Task goal ▸ Locate every line in the records below that contains the string "width", and copy each of those lines.

BEGIN Raw data

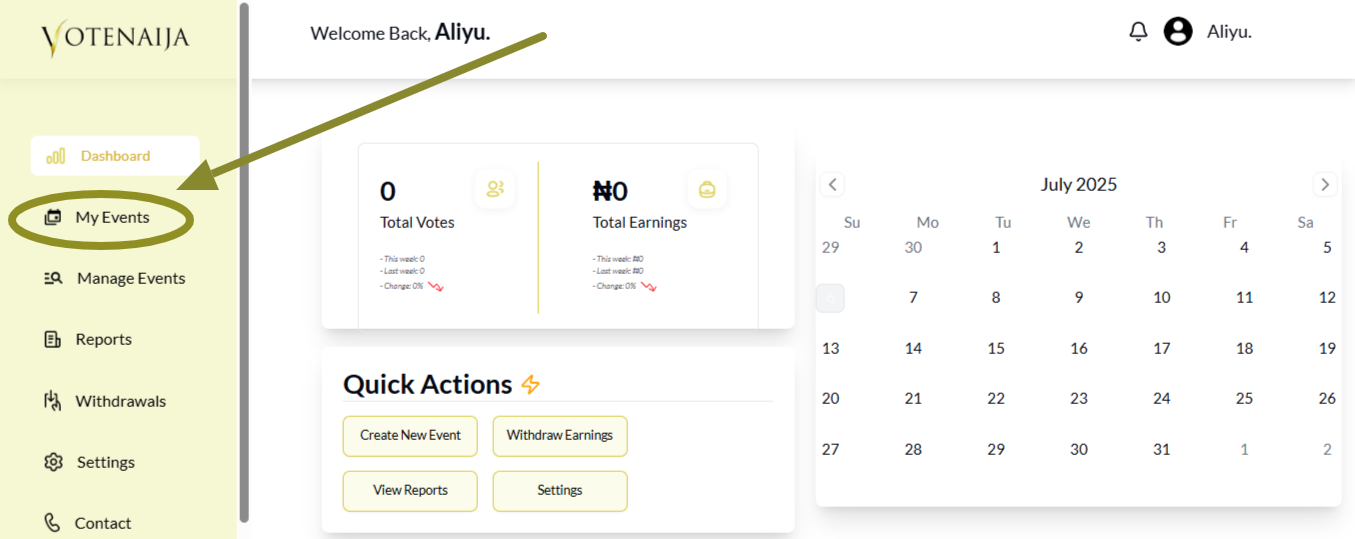Click the Total Votes users icon
This screenshot has width=1355, height=539.
click(495, 189)
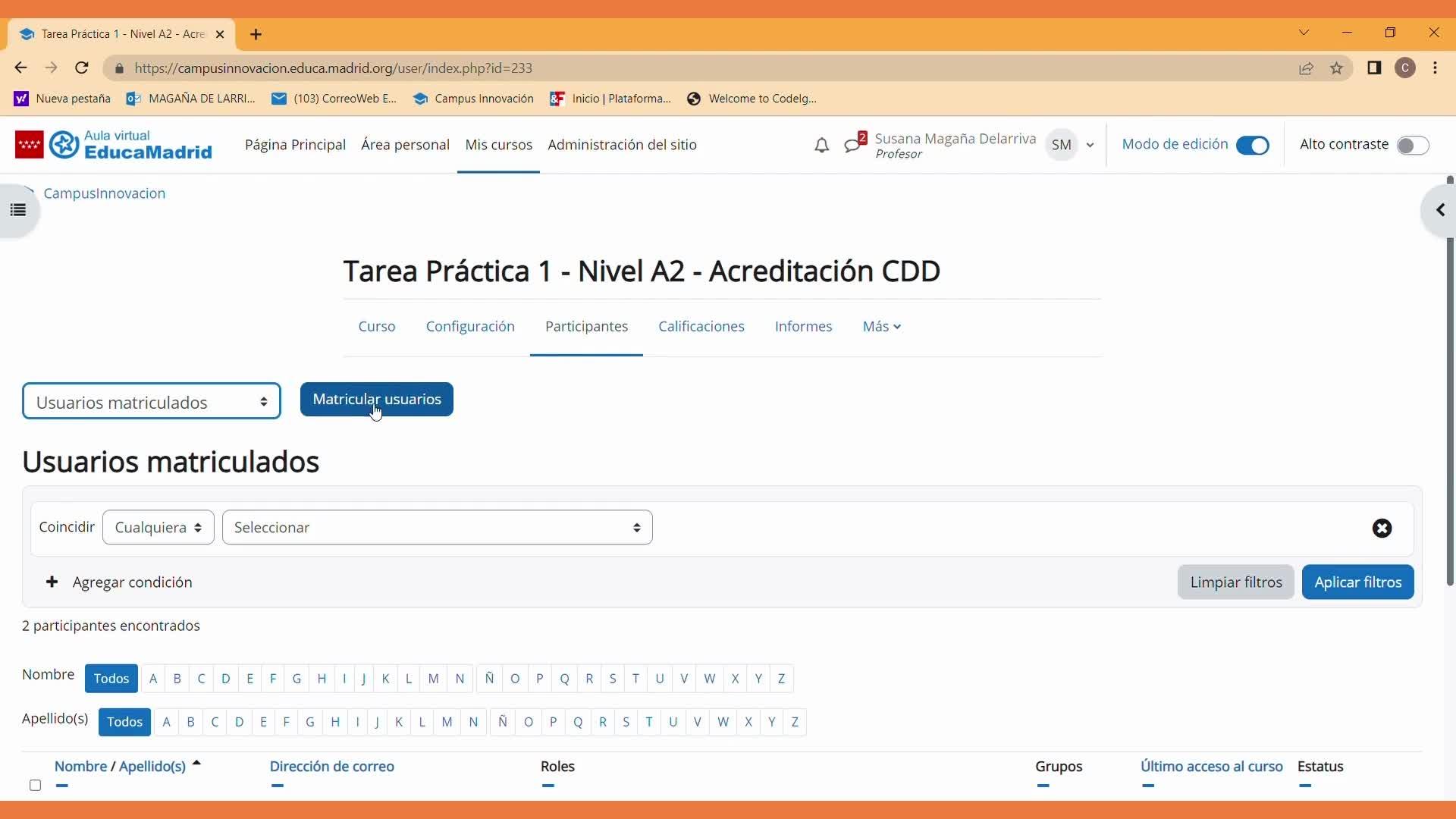Remove filter condition with X icon
Image resolution: width=1456 pixels, height=819 pixels.
point(1382,529)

END Raw data

Output for this exercise ▸
This screenshot has width=1355, height=539.
Image resolution: width=1456 pixels, height=819 pixels.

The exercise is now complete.